Shadows of Progress: Documentary Film in Post-War Britain 1951-1977. 2010. GB. DVD. British Film Institute. 851 minutes + extras (42minutes). £34.99
About the reviewer: Dr James Mansell is Assistant Professor of Cultural Studies in the Department of Culture, Film and Media. His research and teaching expertise lie in cultural history, media history and sound studies. At Nottingham he co-directs the Nottingham Sensory Studies Network, a research cluster supporting sensory work across the disciplines with an especial focus on sensory methodologies, practices, and histories. He is currently Co-Investigator of an AHRC research network on 'Music, Noise and Silence' scoping ideas for a future Science Museum exhibition on music and sound.
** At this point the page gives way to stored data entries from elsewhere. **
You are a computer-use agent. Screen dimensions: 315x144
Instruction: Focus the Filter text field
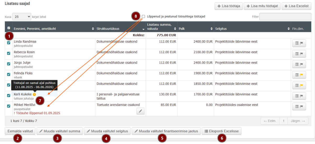pos(285,17)
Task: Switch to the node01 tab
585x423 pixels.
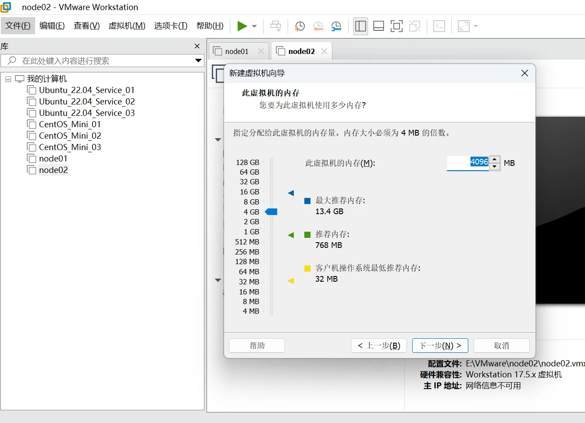Action: [x=237, y=51]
He is also a partner in the Leverhulme Trust research network 'Enchanted Modernities: Theosophy, Modernism and the Arts, 1875-c.1960'. His publications include The Projection of Britain: A History of the GPO Film Unit (2011), co-edited with Scott Anthony.
Shadows of Progress, the four-volume DVD collection of post-war documentary films recently released by the British Film Institute, forms a welcome counterpart to the earlier Land of Promise box set, which collected together the finest British documentary films up to 1950. While the latter offered us a tribute to the much-loved documentary movement founded by John Grierson, Shadows of Progress brings together lesser-known films and filmmakers with a somewhat different story to tell about British cultural and social history. The directors included here, among them John Krish, Lindsay Anderson and Guy Brenton, picked up the baton of public information filmmaking and narrated the story of post-war development to the generation who had ‘never had it so good’. Shadows of Progress demonstrates beyond doubt that their films were as daring and aesthetically ambitious as those of their inter-war predecessors. But what really stands out in the films collected here is the extraordinarily rich picture of everyday life they present. The Griersonian spirit of recording daily reality in all its idiosyncratic detail remains intact in many of these films, none more so than the marvellous Portrait of Queenie (dir. Michael Orrom, 1965), shot on covert cameras in a London pub.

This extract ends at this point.